Our results also highlight several open questions. Does lower utilization in the office setting lead to differences in hospital-based care? Early research suggests this possibility.17 How would a potential change in prostate cancer care—be it a reduction or a shift to the pharmacy benefit—be associated with patient financial health? Research into oral chemotherapy access suggests this possibility.29 Further research into these and related topics would deepen our understanding of these models.
Limitations
Our study has several limitations.
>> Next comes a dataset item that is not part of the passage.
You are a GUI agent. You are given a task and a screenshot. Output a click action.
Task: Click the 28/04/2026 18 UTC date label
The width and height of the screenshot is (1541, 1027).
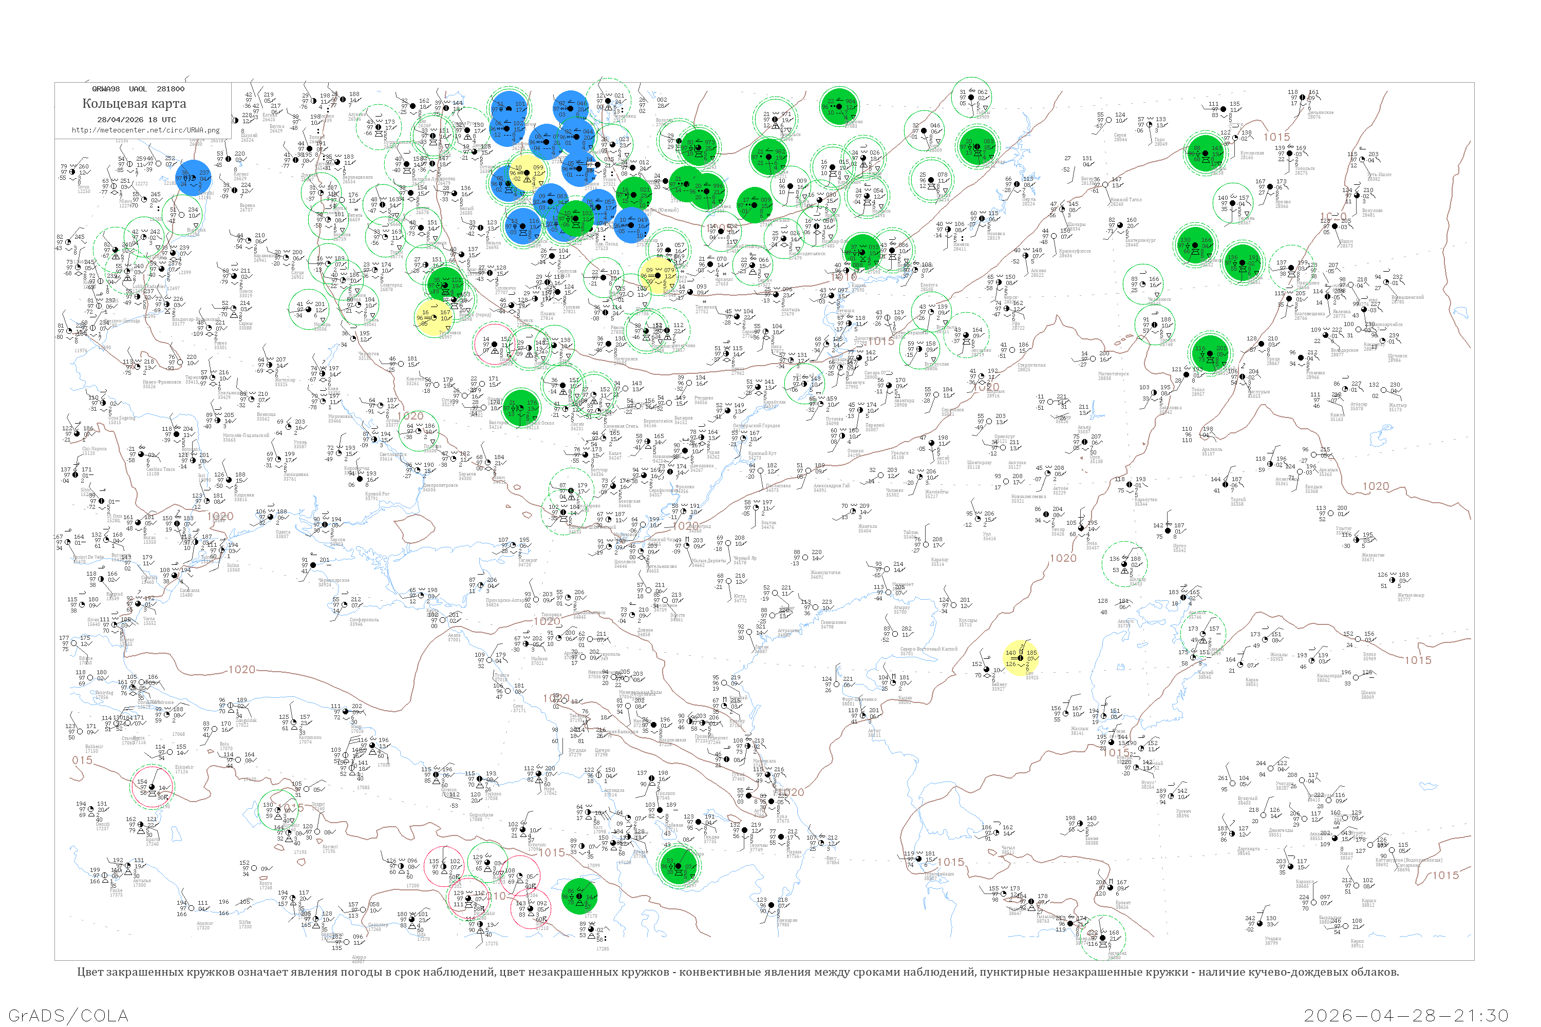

The first is that the treatment and control groups were not randomized and potential unobservable characteristics that sorted practices and are associated with the outcomes would engender selection bias. This concern is moderated, but not abated, by similar preperiod trends, an apparent lack of selection along covariables, and recent research on the limited role that selection into these models plays in affecting the overall results.30 The research is limited to clinician decision-making within the confines of the practice setting, and hospitalization and pharmacy data are notably absent. The PBP payment is not visible in the data, so the program’s total costs are not considered. We decided not to balance the panel to avoid survivorship bias, given the oncological setting. Additionally, the literature suggests that divergence in care can take a few years, so evaluation of longer periods in future research could help to elucidate these potential effects in oncological treatment.
Conclusions
This nonrandomized controlled study suggests that the OCM was associated with different care decisions made by clinicians. The magnitude of these overall associations needs to be weighed against the costs and potential savings incurred elsewhere (eg, hospital and pharmacy). However, the OCM was associated with different care decisions made upstream to those settings within the confines of the physician’s office, especially in prostate cancer.